When COVID-19 was primarily a news story from the west coast, we really did not give much thought if it. I was getting tired of hearing about it on the news every night since it was not anywhere near us. We all felt there is nothing to worry about. It will never get to us
Suddenly the numbers kept getting higher and higher and started spreading across the country. And now we started to talk about it in morning meeting. We had plans but there was nothing to compare it to.
Suddenly it is nearby
Quickly there was a single case in the next county over…..but that’s a major city so no big deal. 1 person out of thousands. Again not here. We won’t have to worry. Then it seems to double, then triple, then quadruple. Then it’s a case in our county.
PPE planning
So we hear that an N95 mask will help us during care. But wait ….we can’t get any. Everyone is sold out and the facilities can get them. That’s when we started to get them wherever we could. Even the major chain home improvement stores. Suddenly they were gone also.
The plan starts…..
So the plan was to stop all new admissions for 2 weeks. Then 2 weeks became a month as slowly all the therapists were barely working. Then we started to transition to isolation in rooms only. Do you know how hard it is as a therapist to be restricted to the available space in a resident room to do walking and other activities? This is also while wearing an N95 mask, gown, gloves, and face shields. This was also possibly the scariest point of time. Testing was done but took almost a week to get results. You could almost imagine the possibility of little virus particles floating around and praying they do not have it. At this time we would be spending an hour to an hour and 15 mins one on one in the resident room. It was terrifying at first until the first test came back.

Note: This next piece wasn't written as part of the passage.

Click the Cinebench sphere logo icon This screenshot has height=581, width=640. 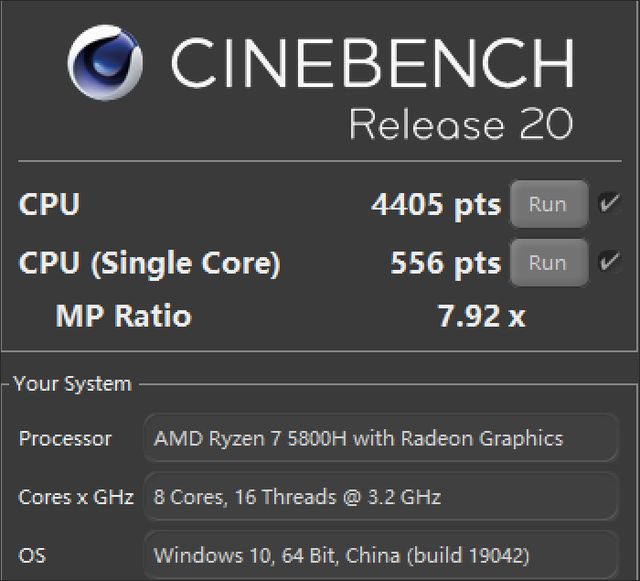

Staff testing gets started
Around this time we started testing staff twice a week. Swab your nose and hopefully in 3 to 4 days you would check online and be negative. Luckily because it was done as a group the results came back just in time to swab and test again. It was nerve wracking but at least you knew.

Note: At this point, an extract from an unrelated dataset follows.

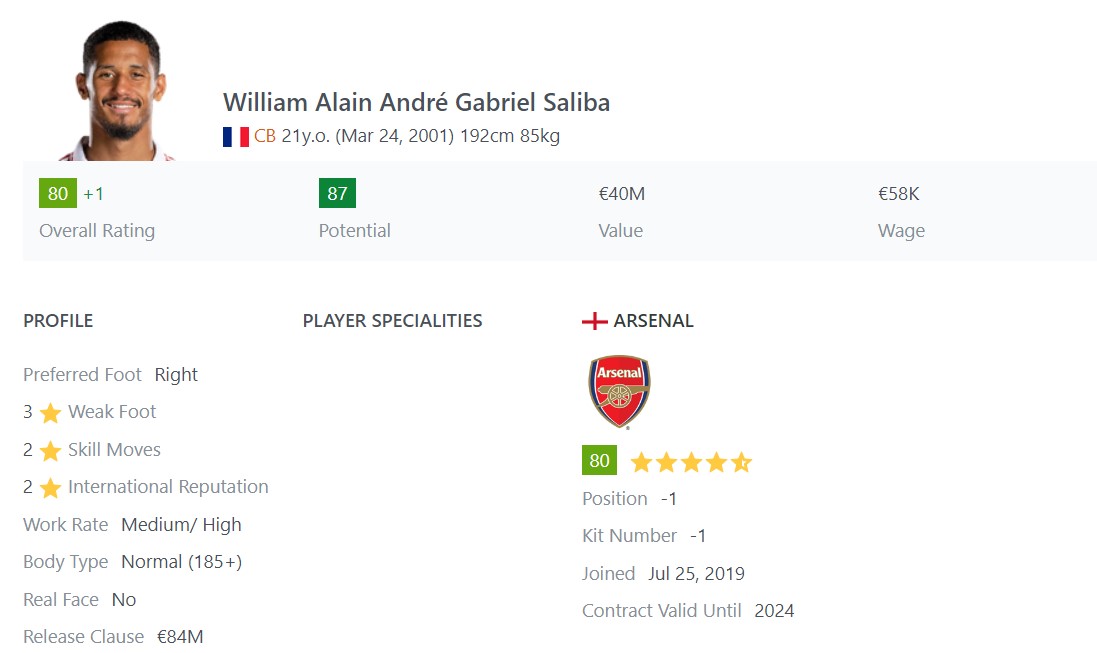1097x653 pixels.
Task: Click the England flag next to Arsenal
Action: [594, 321]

Facility plans become family plans
So now the big question. What to do when the test comes back positive. My family plan was to be under the expectation that I might not be coming home one night. I had a full backpack of clothes and Toiletries prepared in the back of my truck just waiting for the bad news. I even would change out from scubs into a laundry bag in the back of my truck after work.

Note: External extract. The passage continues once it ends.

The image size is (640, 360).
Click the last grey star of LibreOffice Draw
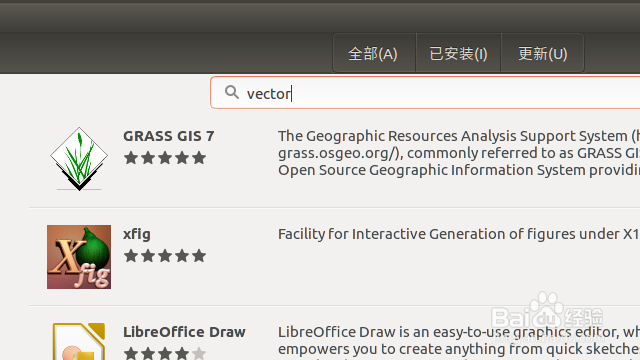coord(199,353)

Disposable becomes reusable
In order to make our N95 masks last we had to start storing them overnight in paper lunch bags to let them dry out from the day. We would have to keep using them until they did not fit well anymore.
Soon other PPE was running short
We were even having trouble getting surgical gowns and gloves. Suddenly we are hanging up disposable surgical gowns at doorways to conserve them. You even had to prioritize when you really NEEDED to wear gloves. Eventually we were able to change to truely washable and reusable gowns and get back to single use again.
Gradually the PPE was available again
Thankfully the situation with PPE was relieved and we were able to use our supplies appropriately. We were still treating only in resident rooms but was able to transition to only wearing masks after learning more about the virus. After the isolation period we were at least able to decrease the amount of stuff needed to wear which made it a little easier to work with. It also helped our fears once the new residents made it through the 14 day isolation protocol without symptoms or a positive test. We made it through this we can handle this.